Abstract

The objective of this work is to study the nozzle erosion rates at a broad range of pressures from 7 to 55 MPa with two baseline propellants: one is a nonmetallized propellant and the other is a metallized propellant, called propellants S and M, respectively. A comprehensive model for graphite nozzle erosion minimization and a numerical code has been advanced to predict the nozzle throat recession rates at high pressures. Four different kinetic schemes for heterogeneous graphite oxidation reactions were compared. The recession rate was found to increase almost linearly with pressure. The magnitudes of recession rates depend on the chemical kinetic scheme and the propellant composition. Contrary to popular belief, at lower pressures (P < 14 MPa), the heterogeneous kinetic rates showed a pronounced effect on the erosion rates, though at higher pressures, the nozzle throat erosion is mainly diffusion controlled. This observation stresses the importance of more accurate and definitive kinetic parameters for graphite oxidation reactions, especially at lower pressures. It was also observed that, besides H 2 O, the OH species affects the nozzle recession rate greatly.
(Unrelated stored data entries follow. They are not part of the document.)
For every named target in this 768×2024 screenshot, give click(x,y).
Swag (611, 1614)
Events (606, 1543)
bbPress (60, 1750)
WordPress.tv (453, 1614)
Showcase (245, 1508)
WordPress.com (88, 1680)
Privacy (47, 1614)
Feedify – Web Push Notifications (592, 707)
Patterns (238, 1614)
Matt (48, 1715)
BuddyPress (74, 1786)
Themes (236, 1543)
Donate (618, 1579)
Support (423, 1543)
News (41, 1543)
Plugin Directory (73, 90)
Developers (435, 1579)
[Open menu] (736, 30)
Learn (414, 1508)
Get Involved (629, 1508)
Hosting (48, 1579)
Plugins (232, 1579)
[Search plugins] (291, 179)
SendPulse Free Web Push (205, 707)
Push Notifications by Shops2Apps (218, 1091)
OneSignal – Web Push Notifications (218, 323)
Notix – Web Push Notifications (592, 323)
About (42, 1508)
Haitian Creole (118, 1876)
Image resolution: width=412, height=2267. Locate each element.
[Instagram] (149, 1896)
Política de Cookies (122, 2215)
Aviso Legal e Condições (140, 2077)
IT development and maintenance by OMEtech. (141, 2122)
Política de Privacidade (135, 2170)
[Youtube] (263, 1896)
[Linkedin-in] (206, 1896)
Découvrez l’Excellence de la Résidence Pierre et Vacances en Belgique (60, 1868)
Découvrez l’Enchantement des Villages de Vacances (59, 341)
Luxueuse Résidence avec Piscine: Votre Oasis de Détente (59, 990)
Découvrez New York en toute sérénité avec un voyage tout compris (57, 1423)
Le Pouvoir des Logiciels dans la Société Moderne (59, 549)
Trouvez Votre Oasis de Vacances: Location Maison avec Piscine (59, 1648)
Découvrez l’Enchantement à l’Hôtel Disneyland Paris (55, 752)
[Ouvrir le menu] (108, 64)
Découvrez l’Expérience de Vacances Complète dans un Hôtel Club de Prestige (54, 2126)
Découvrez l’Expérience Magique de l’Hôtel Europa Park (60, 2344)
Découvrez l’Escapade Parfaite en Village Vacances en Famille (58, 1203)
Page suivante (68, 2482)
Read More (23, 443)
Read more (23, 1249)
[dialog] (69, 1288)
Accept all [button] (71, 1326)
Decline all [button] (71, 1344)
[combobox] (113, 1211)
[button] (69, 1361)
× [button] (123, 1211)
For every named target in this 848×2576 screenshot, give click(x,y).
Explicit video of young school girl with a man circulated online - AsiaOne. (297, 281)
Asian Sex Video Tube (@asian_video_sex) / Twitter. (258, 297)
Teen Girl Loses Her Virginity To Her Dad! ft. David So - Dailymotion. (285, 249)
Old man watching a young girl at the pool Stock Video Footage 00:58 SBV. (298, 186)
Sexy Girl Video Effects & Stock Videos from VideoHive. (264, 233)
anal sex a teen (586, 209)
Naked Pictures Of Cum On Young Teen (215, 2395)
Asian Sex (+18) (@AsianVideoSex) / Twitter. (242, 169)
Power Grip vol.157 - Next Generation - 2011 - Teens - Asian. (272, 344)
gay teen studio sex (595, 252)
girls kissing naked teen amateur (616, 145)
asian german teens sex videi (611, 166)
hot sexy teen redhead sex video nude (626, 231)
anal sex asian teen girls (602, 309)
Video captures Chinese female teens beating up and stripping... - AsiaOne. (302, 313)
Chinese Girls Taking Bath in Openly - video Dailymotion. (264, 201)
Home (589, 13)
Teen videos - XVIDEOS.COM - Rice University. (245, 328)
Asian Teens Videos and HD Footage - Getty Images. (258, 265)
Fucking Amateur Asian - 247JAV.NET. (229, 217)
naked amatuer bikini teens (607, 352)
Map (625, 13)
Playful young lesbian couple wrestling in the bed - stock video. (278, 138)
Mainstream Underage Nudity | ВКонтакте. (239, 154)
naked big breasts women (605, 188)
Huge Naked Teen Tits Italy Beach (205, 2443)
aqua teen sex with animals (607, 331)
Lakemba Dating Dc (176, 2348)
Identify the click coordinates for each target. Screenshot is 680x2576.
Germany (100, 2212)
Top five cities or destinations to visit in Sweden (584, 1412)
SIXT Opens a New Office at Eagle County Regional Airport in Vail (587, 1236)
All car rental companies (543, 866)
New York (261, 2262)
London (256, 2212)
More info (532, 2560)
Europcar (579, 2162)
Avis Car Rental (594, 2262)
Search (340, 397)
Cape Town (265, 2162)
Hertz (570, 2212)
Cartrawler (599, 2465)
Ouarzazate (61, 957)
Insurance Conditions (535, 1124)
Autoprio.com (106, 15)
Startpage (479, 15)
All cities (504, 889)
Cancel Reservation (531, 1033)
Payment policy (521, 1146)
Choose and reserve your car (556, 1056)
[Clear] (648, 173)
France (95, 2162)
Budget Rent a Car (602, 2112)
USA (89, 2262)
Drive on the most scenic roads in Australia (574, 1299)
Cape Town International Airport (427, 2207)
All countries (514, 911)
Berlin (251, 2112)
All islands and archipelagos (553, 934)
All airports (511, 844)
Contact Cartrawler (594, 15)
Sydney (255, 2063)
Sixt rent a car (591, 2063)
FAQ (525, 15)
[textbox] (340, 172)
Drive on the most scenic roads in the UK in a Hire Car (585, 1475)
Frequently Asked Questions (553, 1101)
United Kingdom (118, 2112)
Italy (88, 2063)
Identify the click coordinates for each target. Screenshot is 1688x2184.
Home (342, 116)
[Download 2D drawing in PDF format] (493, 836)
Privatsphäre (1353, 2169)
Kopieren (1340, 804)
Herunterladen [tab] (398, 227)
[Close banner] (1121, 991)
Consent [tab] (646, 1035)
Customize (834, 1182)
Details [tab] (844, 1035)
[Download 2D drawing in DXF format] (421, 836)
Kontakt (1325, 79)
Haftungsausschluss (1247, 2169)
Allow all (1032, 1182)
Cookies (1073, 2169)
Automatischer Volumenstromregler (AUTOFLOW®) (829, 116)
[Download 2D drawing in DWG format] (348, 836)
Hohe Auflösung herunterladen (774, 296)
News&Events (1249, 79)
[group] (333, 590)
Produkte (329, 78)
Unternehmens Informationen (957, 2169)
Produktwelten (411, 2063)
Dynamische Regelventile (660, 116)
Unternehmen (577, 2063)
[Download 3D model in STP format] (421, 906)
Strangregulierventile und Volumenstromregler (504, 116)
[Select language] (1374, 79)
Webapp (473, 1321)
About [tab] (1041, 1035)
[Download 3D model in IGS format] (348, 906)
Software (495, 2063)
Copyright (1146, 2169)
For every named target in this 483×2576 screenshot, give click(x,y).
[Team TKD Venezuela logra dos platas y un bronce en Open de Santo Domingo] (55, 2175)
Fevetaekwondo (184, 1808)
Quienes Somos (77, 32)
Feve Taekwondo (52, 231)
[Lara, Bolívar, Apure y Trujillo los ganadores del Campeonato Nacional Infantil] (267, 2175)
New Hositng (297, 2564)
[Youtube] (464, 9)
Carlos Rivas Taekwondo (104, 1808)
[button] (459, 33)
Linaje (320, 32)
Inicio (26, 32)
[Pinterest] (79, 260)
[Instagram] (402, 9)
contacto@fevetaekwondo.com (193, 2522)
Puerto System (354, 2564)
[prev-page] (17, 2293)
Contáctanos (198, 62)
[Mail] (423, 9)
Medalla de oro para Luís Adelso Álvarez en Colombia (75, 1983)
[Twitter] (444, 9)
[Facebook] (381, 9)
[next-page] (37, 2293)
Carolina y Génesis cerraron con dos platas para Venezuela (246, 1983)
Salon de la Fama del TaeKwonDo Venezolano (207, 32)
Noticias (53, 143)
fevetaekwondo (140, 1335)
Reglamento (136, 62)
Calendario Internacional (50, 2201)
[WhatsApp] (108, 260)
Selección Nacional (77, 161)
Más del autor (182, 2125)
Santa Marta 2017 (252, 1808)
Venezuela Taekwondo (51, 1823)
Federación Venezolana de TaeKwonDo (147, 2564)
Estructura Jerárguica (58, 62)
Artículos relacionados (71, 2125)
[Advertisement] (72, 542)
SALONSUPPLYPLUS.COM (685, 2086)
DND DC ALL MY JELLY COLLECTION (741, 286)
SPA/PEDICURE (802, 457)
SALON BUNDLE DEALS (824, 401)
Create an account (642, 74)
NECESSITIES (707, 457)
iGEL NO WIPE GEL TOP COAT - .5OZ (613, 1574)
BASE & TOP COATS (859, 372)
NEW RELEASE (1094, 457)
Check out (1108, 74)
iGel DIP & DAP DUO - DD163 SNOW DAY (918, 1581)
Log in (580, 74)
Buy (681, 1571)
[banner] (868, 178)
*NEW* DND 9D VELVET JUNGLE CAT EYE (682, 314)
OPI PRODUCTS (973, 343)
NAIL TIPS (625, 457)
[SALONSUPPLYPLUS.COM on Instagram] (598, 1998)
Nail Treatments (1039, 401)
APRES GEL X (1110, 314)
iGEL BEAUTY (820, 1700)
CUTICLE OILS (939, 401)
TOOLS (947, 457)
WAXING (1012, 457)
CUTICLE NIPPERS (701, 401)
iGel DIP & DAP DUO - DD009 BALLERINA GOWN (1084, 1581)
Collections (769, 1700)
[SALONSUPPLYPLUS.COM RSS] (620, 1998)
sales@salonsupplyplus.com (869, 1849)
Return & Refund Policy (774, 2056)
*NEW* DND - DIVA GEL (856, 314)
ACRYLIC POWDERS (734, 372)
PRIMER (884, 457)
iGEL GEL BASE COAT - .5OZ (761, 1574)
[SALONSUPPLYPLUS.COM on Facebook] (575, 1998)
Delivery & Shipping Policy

For the metallized propellant, the concentrations of major oxidizing species such as H 2 O, OH, and CO 2 are substantially reduced in comparison with the nonmetallized propellant, resulting in significant reduction of the erosion rates. A comparison of experimental data and predicted results from the graphite nozzle erosion minimization code shows excellent agreement especially for the nonmetallized propellant. To substantially reduce the throat recession rates at high pressures, it is suggested that the boundary-layer control at the throat region could be an effective method for future nozzle design considerations.